2d. The principal question in the case was whether Frink held the premises by adverse possession, or as the tenant of Augustus C. and Charles Moore. His claim of such title was made under his own bond and mortgage to Mrs. Middlebrook, and the alleged sale of it by her to Frink. Evidence of his declarations, which tended to characterize his possession as a tenant of the Moores, was therefore admissible for that purpose. ( Pitts v. Wilder, 1 Coms. R., 525; Gibney v. Marchay, 34 N.Y., 301.)

For this reason the proceedings of Frink in bankruptcy, wherein he swore that he occupied the premises as tenant at will, were admissible. If the mortgage was valid and he was the owner of it, it passed under that proceeding to the general assignee in bankruptcy, and the subsequent assignment by Frink to the defendant in 1860 transferred no interest. On both grounds the bankruptcy proceedings were properly admitted.

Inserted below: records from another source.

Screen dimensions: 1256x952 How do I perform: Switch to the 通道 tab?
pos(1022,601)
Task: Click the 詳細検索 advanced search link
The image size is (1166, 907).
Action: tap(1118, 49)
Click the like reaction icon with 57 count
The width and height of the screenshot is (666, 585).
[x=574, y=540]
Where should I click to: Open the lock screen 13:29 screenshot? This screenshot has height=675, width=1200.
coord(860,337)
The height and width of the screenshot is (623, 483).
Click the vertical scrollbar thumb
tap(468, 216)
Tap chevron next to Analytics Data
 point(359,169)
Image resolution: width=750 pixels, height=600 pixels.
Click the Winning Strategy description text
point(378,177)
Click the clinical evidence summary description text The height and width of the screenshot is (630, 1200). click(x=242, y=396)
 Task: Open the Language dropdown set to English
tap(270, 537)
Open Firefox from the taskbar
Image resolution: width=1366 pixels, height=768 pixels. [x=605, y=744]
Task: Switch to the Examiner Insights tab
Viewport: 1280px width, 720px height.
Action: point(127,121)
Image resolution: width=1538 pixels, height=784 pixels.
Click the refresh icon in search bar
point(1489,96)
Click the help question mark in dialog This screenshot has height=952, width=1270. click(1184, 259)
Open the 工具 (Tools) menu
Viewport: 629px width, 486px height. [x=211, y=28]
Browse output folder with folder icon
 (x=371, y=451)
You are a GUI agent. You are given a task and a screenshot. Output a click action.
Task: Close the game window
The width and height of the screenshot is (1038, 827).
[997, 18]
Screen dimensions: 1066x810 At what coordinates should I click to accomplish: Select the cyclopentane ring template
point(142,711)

3d. The correspondence between Pettit and Augustus C. Moore, having been written at the request of Frink and with his knowledge, was admissible as evidence for the plaintiffs, as well as his oral statements in regard to the ownership and his tenancy, to contradict evidence which he had given, in chief, as a witness for the defendant, that the Moores purchased from Pettit without his (Frink's) knowledge or consent, and that he had been in possession as owner until his conveyance to the defendant. This correspondence and the satisfaction piece were also admissible for another reason. They were contemporaneous with the negotiations for the purchase of the premises by the Moores, and constituted a part of the res gestæ, inasmuch as the evidence tended to prove that Frink was a party to that transaction. Charles Moore objected to becoming a purchaser unless the mortgage was removed. There was evidence tending to prove that Frink knew of this objection, and advised Mrs. Middlebrook to execute the satisfaction piece. It formed part of the transaction whereby the Moores became the purchasers, and Frink, instead of objecting to the satisfaction, advised and concurred in it. Honesty and fair dealing required that he should then inform the Moores that he owned the mortgage, and that Mrs. Middlebrook had no right to satisfy it. His omission of this important obligation forever estopped him, and his successors in interest, from claiming under the mortgage. The correspondence, and the evidence of Frink's participation, was material, not only as a contradiction of his evidence in chief, but also to establish him as an actor in the sale of the premises to the Moores.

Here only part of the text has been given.